Treasury official urges quick action on financial regulatory reform

Besides building confidence in the financial system, reform could trigger more investment in innovation and new technologies that was woefully underfunded before the financial crisis as firms poured trillions into the housing market.  

"We need reform, and we need to get it done now," he said.  

Barr pointed to the "shadow banking system" as a harbinger of the 2008 financial meltdown. Those companies acted like banks but aren't regulated, weren't disciplined, took on risk, pressured traditional banks to engage in unsustainable practices and grew nearly as large at the traditional financial system, he said. 

"We need to bring derivatives trading out of the dark," he said. 

"We cannot rely on the same failed strategy and the same failed regulatory system going forward." 

Moving forward quickly on reform is important because of the devastating effects of the financial crisis, which include a massive loss of jobs, failure of small businesses and a contraction of lending.

"Weak and fragmented regulation and enforcement has been a recipe for a vicious cycle of deteriorating standards," Barr said. 

Without reform, the system is still vulnerable to future crises, and the "expectation that some firms are too big to fail will survive, and risk will build up again in parts of the financial system where regulation authority is lacking," he said. 
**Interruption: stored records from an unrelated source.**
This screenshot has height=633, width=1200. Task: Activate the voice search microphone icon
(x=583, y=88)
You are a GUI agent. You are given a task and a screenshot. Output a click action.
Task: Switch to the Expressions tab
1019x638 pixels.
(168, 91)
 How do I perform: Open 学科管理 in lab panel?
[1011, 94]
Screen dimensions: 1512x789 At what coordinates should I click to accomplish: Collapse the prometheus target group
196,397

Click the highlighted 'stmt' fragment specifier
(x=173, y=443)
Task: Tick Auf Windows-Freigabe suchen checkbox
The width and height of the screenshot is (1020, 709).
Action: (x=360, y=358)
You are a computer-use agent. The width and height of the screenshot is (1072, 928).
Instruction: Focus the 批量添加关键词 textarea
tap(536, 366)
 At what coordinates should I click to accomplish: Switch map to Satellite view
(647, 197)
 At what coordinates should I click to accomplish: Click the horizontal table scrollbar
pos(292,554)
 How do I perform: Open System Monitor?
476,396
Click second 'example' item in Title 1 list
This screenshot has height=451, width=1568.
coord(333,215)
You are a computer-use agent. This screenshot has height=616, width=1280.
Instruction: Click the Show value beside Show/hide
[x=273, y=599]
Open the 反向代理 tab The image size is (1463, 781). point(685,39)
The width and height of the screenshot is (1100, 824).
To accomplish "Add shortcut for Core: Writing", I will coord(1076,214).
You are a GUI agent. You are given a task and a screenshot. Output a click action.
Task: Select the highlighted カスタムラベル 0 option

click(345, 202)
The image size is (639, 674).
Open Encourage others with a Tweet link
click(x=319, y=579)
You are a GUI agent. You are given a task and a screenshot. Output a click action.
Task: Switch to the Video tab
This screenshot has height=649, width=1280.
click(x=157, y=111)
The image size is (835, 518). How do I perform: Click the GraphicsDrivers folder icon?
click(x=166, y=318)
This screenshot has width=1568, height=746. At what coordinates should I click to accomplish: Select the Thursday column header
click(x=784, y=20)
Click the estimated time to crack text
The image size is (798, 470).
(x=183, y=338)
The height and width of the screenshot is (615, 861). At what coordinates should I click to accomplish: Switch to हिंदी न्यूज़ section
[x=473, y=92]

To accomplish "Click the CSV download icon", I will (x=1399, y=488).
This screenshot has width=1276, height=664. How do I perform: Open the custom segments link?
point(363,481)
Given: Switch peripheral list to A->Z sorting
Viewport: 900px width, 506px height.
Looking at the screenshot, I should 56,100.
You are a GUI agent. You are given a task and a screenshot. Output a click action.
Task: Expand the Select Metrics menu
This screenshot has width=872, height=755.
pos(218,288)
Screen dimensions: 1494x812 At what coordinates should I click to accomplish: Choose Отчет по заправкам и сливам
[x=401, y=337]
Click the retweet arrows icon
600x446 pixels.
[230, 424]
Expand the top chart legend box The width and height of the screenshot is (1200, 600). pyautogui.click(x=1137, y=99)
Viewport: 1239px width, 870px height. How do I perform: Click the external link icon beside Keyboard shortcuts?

Opponents of reform who are slowing it down or trying to weaken legislation "are not speaking to the real interests of community banks, small businesses or American families," he said. "Opponents are seeking to protect vested interests on Wall Street that have benefited from the flows in the regulatory system and want to perpetuate those flaws." 

Senate Democrats and Republicans are still trying to work out a deal on a financial regulatory reform bill with a cloture vote planned today for 5 p.m.